With a grunt and a whimper, the patient stirred. Hilda went to the table.
“Cover the door from over there,” she told the orderly, nodding to the corner away from the door. She moved to the head of the table and cupped the soldier’s head in her hands. “Steady now, soldier. You’ll be okay. Lie still for a while.”
Opening his eyes, the soldier stared into Hilda’s face. After an initial start, he relaxed. “The new nurse.”
“That’s right.” She smiled.
“Where am I?”
“In the village. You’ve lost a lot of blood, so you need to lie still until we can move you.”
He tried to sit up, but she gently moved her hands to his shoulders. “Not now. Let them come and get you.”
“Where are the others?”
“I think they’re chasing the ambush party down the hill. I can hear the Humvees heading away.” She looked at the youngster. “Do you think you could get some status – and remind them that we’re here?”
“Yes, ma’am.” Walking to the other far corner, the comm tech took the satellite phone from his backpack and called out. “They think they have finished mopping up the last ones. Maybe five minutes out.”
“Thank you.” Reaching for her canteen, she held up the head of the soldier and helped him drink. As he settled back down, he sighed while his eyes thanked her.
The young comm tech seemed calmer, too. Without being asked, he returned to the first corner and held his rifle at the ready. After examining the nearly headless doctor, Hilda took a sheet off the bed near him and covered the corpse. The comm tech was staring at her in awe.
“I thought nurses were non-combatants. You just plugged that guy like it was nothing.”
“Non-combatant doesn’t mean defenseless.” Hilda picked up the rifle and sat on the bed where she could help cover the door and keep an eye on her patient. “I was infantry before nurses’ school.”
Two hours later, Hilda stepped out of the rear Humvee of the column. The patrol had called in a medevac helicopter for the wounded soldier. Hilda had patched up the half-dozen flesh wounds among the rest of the patrol. They had lost the doctor and another soldier.
Nearly faint with exhaustion, she paused to admire the river valley glowing in the sunset. Why must the most beautiful places suffer so much? She stretched, picked up her backpack and headed for the clinic in the town hospital.
“I hear we lost Doctor McCreary.” The medical officer said as she walked in.
“Yes, sir, and one other.” She set down her pack and took out the medical supplies that needed to go back in the refrigerator. “I was bending down to get some wipes, or you’d have lost me, too.”
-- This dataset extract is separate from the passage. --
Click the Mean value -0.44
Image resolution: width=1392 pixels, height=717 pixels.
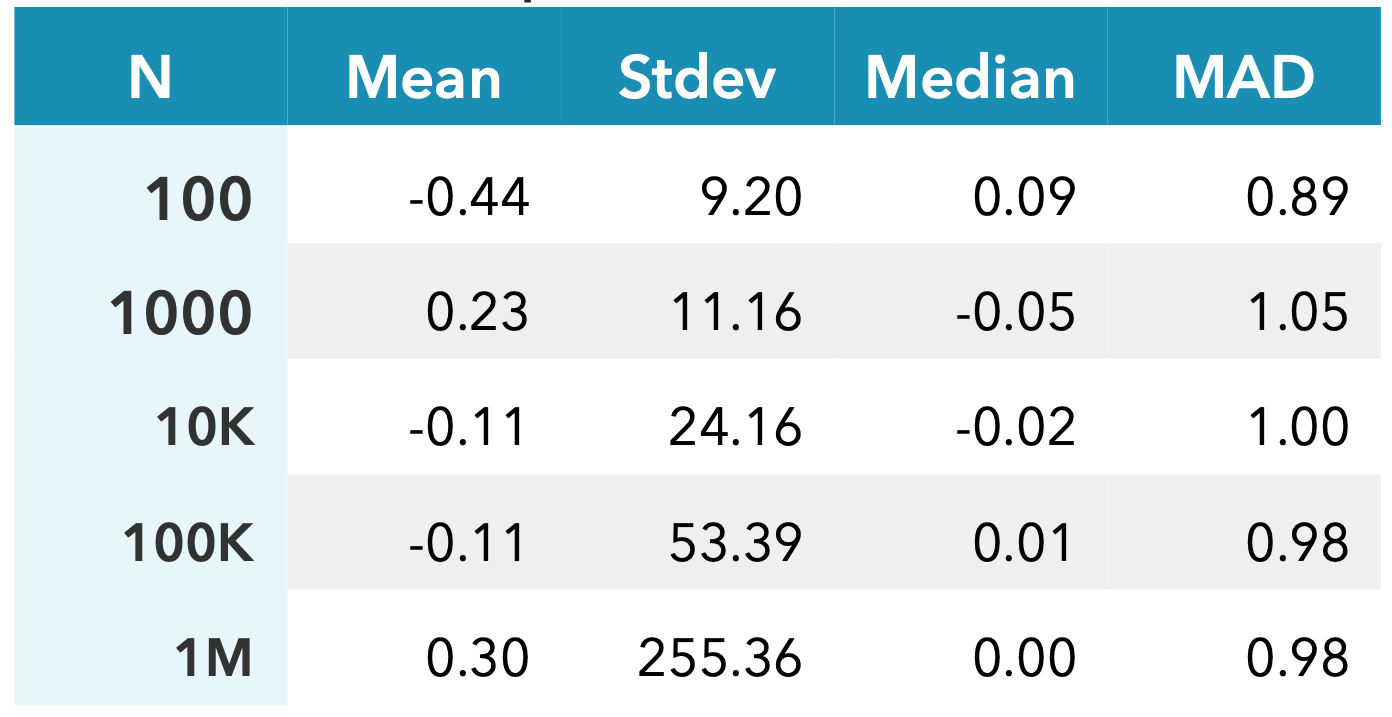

“Anything you need to report that won’t wait until tomorrow?”
“I guess not, sir, except to note that Doctor McCreary saved Addams’ leg.”
“Clean up and get some sleep. I’ll cover with the debriefing team.”
Forty minutes later, the darkness enveloped her tired body.
After midnight, the nightmares returned. Her first platoon sergeant, her best (only) friend from boot camp, and Doctor McCreary – they crowded into the little room in the village overlooking the river valley, and died their violent deaths before her eyes again, and again, and again.
Hilda woke in a sweat, breathing hard and fast. Swinging out of bed, she sat on the edge until her breathing settled. Heavy with grief, she walked down the hall to the latrine. When she returned, she drank some water, then crawled into bed. She crossed herself, and slowly recited the Compline blessing in German. This time, she slept soundly.